## DATA RECORDS:
____

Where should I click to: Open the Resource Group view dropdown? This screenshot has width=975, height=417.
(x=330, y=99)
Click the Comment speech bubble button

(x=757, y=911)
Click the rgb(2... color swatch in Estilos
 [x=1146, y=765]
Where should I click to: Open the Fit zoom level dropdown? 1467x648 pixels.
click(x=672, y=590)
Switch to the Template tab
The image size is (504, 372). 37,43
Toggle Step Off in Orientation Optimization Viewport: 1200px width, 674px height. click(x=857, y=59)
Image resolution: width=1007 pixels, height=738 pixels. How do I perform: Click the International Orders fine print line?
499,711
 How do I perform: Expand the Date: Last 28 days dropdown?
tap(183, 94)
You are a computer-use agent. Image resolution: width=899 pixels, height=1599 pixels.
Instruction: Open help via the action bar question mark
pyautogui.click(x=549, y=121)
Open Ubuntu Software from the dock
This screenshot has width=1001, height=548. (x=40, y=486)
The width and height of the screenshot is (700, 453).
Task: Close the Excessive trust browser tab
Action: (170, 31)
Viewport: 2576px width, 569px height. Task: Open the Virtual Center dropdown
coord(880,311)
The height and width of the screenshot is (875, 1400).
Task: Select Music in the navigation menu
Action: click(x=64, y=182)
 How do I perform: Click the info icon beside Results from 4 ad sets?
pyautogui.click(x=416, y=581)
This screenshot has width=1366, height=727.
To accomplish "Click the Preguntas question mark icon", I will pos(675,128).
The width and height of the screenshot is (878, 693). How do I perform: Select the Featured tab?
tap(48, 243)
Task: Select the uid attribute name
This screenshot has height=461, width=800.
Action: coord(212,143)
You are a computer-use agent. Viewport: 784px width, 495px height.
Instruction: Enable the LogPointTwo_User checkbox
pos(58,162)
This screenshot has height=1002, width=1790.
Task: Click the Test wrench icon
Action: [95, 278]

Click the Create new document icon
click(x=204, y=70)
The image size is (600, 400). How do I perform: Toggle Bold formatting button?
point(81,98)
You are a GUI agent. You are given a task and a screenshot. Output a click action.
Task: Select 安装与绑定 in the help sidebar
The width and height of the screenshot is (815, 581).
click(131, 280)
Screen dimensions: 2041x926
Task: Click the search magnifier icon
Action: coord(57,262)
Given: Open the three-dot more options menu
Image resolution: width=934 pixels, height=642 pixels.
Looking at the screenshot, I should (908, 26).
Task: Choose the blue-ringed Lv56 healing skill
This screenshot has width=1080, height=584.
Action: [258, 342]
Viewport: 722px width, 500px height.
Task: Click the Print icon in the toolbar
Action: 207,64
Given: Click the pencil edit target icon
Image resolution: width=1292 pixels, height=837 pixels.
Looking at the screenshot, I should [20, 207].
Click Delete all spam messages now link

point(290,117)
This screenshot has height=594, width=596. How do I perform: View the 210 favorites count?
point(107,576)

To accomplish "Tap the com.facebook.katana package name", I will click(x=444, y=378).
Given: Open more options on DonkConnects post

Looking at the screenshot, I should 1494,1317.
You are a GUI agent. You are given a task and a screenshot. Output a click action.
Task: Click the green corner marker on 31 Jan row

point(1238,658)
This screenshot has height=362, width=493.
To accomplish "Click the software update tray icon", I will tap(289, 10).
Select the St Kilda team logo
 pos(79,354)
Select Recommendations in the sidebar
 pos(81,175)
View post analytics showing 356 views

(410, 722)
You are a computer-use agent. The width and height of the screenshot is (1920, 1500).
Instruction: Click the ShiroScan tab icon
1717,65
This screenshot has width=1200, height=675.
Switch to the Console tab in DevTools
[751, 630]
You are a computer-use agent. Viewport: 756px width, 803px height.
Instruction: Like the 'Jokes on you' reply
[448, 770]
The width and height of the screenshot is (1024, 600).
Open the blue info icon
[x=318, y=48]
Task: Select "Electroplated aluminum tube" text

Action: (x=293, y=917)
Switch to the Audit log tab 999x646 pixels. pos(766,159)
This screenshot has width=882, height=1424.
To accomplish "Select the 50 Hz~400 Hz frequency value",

____

All the lines that hold the word "will" must appear in the answer, copied from the records.

## EXERCISE RESPONSE:
To accomplish "Click the Preguntas question mark icon", I will pos(675,128).
To accomplish "Tap the com.facebook.katana package name", I will click(x=444, y=378).
To accomplish "Click the software update tray icon", I will tap(289, 10).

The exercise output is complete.